[Dataset entries]
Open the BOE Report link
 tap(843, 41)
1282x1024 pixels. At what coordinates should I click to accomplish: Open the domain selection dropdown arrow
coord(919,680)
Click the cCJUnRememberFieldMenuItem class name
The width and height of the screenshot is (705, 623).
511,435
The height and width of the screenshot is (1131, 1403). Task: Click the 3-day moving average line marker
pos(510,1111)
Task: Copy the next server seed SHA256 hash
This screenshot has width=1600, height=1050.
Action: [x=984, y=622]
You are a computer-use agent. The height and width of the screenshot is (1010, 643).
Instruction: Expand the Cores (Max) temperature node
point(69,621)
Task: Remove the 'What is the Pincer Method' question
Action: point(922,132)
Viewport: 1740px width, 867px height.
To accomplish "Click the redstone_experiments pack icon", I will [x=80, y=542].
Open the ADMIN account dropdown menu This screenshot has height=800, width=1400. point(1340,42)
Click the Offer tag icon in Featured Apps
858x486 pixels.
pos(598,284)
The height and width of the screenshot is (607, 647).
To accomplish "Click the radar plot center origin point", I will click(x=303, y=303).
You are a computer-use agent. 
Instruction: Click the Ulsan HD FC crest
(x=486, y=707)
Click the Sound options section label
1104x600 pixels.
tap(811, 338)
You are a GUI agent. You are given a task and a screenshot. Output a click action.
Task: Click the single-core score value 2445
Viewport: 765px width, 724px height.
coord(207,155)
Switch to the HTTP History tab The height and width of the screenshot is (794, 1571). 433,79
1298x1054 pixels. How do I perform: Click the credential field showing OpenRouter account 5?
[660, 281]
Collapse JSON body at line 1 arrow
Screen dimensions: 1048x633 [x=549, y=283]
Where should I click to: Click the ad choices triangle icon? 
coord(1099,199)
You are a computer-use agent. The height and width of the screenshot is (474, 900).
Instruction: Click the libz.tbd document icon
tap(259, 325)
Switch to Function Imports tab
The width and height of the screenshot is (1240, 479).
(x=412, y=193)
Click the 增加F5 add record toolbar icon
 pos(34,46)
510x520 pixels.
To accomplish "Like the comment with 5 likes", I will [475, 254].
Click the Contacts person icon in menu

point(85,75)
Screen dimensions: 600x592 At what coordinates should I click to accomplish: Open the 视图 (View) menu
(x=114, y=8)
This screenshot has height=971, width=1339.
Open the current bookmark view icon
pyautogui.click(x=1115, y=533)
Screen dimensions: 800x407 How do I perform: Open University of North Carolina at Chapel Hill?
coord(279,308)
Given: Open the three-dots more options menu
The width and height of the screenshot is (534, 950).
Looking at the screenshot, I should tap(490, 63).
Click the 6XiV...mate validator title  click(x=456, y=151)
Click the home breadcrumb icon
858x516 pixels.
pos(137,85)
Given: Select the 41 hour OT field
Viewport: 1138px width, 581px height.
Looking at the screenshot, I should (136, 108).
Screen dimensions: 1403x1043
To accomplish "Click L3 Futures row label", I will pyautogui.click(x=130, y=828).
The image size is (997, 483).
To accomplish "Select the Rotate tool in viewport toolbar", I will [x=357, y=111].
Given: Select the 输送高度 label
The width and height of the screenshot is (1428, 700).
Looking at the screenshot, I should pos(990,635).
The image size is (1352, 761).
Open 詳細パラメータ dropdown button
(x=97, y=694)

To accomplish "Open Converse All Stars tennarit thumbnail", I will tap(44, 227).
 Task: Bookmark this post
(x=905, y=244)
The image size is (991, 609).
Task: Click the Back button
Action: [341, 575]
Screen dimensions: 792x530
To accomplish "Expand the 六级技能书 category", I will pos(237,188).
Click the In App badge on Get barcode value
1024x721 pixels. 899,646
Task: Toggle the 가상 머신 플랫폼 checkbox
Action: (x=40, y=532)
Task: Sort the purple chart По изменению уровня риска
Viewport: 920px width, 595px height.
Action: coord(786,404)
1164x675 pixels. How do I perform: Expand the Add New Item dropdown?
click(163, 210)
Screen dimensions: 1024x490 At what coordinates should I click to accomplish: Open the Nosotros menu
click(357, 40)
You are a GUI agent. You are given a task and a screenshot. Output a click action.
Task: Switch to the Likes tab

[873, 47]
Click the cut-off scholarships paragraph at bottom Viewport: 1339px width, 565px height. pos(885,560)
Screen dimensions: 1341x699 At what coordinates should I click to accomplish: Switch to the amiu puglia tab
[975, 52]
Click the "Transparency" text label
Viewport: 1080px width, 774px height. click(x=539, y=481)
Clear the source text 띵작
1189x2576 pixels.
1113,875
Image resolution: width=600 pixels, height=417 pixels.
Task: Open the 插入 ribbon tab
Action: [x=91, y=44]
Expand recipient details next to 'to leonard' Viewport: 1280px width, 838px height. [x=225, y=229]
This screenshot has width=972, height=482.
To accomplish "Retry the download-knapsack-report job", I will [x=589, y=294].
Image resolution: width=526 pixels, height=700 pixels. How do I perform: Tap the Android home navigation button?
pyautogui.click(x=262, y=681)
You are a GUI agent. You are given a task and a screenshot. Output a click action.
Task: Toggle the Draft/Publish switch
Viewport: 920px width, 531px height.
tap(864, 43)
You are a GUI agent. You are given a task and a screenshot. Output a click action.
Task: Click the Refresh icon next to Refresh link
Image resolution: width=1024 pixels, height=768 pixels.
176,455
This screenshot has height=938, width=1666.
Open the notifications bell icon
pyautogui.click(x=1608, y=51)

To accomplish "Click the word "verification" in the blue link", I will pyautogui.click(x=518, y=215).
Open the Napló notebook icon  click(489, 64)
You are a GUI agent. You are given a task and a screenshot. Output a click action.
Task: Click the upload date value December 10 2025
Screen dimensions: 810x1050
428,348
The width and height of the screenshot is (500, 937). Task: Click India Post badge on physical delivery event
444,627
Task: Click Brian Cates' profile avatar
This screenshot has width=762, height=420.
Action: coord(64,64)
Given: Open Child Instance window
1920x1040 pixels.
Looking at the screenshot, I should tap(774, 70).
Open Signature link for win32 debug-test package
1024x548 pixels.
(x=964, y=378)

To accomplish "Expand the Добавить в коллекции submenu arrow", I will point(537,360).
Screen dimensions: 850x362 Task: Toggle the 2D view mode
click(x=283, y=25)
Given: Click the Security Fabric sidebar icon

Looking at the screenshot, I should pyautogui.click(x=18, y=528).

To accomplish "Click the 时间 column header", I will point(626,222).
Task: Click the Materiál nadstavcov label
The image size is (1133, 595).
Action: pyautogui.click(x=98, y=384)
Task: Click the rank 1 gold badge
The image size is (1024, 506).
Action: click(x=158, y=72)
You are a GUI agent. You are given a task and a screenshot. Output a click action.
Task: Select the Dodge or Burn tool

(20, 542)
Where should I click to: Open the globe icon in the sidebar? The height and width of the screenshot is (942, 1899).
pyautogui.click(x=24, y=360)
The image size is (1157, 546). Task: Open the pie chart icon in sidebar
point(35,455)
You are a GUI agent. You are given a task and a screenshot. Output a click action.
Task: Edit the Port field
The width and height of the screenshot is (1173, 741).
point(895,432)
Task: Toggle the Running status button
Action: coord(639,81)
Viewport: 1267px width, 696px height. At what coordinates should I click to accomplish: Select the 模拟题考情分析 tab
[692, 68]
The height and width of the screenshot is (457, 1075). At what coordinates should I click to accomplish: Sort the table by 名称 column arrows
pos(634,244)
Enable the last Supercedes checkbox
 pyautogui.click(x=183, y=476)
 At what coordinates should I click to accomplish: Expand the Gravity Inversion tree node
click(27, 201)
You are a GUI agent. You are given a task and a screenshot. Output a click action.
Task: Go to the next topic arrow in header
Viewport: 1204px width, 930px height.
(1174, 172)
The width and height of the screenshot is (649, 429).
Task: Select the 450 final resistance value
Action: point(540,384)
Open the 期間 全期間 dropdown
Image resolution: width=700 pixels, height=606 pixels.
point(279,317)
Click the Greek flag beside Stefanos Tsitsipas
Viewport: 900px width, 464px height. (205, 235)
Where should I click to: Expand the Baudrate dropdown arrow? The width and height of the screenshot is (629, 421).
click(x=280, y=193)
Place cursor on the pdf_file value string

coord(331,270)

> **Exercise objective**: In your answer, include only the lines above starting at the line that holds "Task: Click the upload" and ending at the line that holds "Given: Open Child Instance window", copied exactly.

> **Your response**:
Task: Click the upload date value December 10 2025
Screen dimensions: 810x1050
428,348
The width and height of the screenshot is (500, 937). Task: Click India Post badge on physical delivery event
444,627
Task: Click Brian Cates' profile avatar
This screenshot has width=762, height=420.
Action: coord(64,64)
Given: Open Child Instance window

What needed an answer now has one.